Adding bits to the DAC adds ~6 dB/bit in SNR regardless of the sampling rate.

 

[AnalogSteph]

Oversampling without delta-sigma modulation yields about 0.5 bit for each doubling of the sampling rate. Add 1 bit for each order in the modulator, e.g. a 4th-order modulator yields about 5.5 bits in SNR for each doubling of the sampling rate.

That's handy and makes sense (noise shaping of order N gives a rising slope of N*6 dB per decade). But wouldn't your example amount to 4.5 bits then? It's quite a lot either way.

 

[DonH56]

That's handy and makes sense (noise shaping of order N gives a rising slope of N*6 dB per decade). But wouldn't your example amount to 4.5 bits then? It's quite a lot either way.

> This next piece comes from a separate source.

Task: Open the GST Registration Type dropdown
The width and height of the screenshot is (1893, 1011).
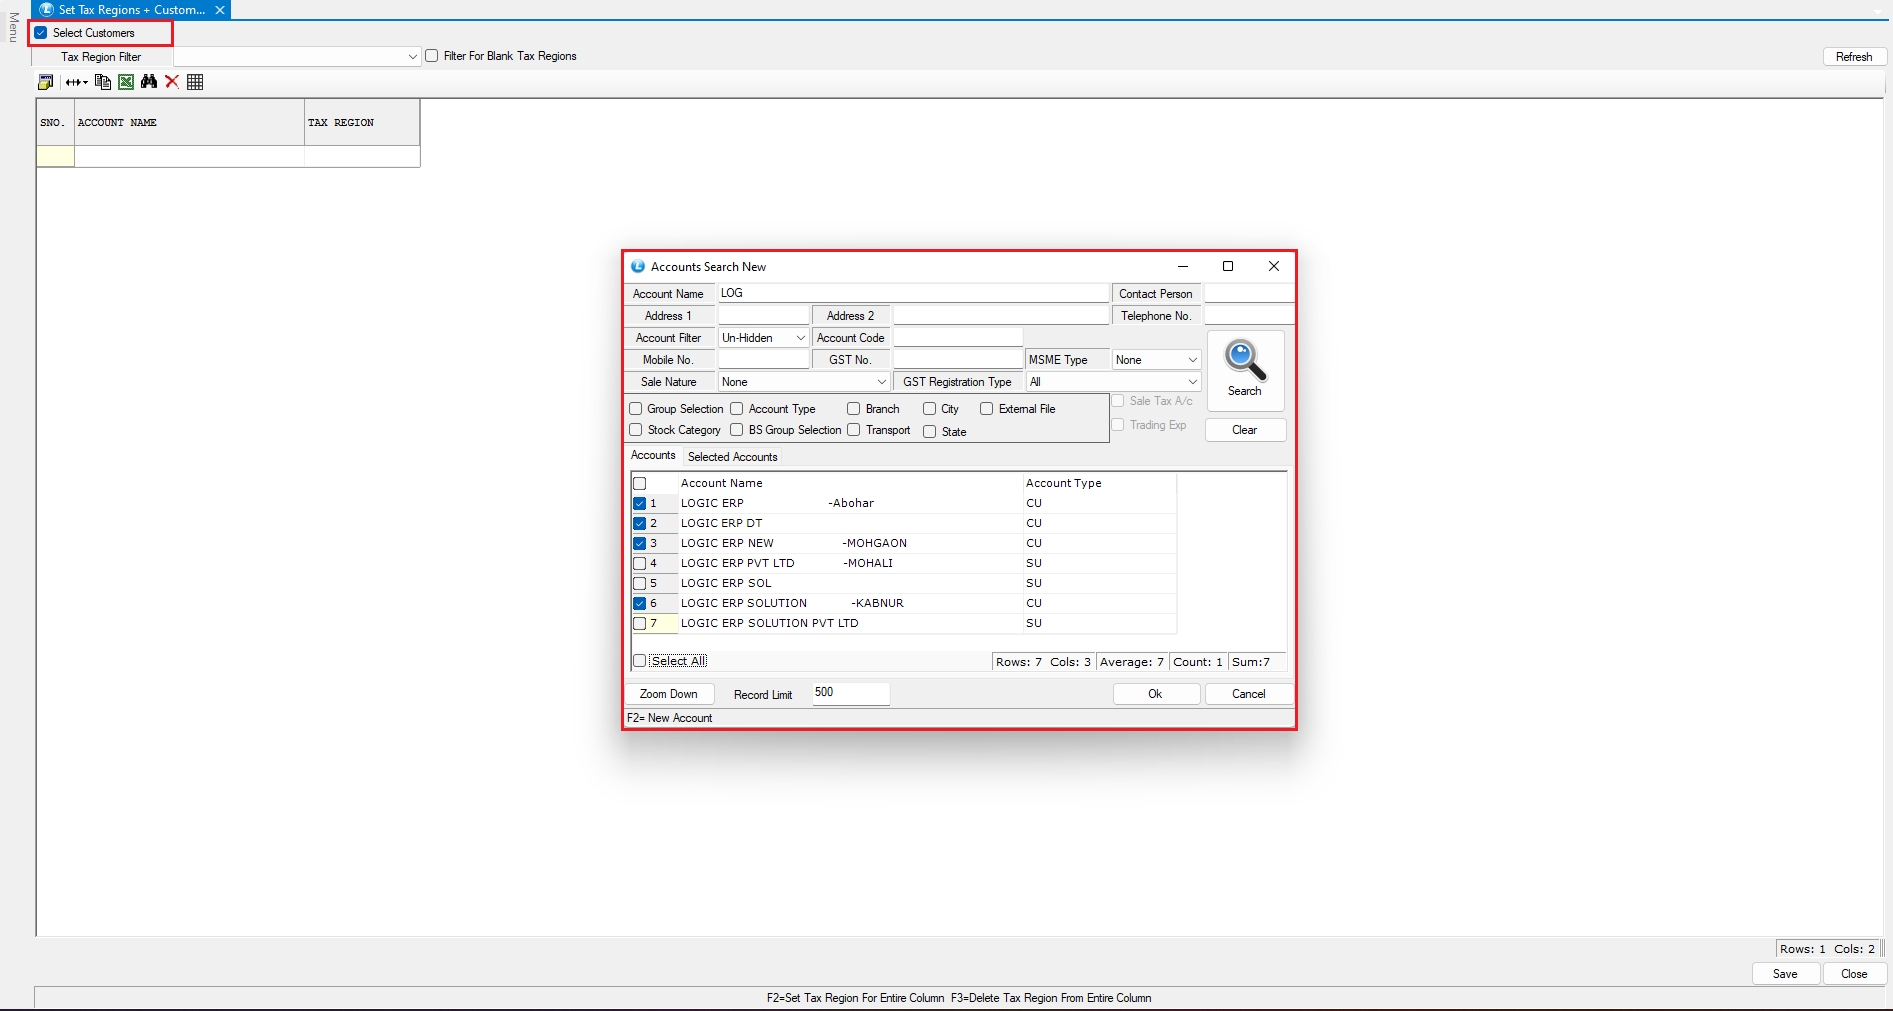Action: tap(1192, 382)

The equation is actually (L+0.5) bits for each doubling of the sampling rate where L is the modulator order; SNR improves as (6L+3) dB for each doubling. I stated it in the DS article I linked, but should have restated it here to make that clear, sorry. When looking the other day I found my most current DS reference book was gone, with a sticky to remind me that I had loaned to a guy several years ago, and I have no idea where he or it is now. Multilevel, multistage topologies can get pretty complicated to analyze (and design) and may deviate from the simple equations. It gets deep fast...

It is also true that, without delta-sigma noise modulation (L = 0), you can gain 0.5 bit per doubling of sampling rate with a conventional DAC (or ADC) - assuming you maintain the same bandwidth and filter the out-of-band noise.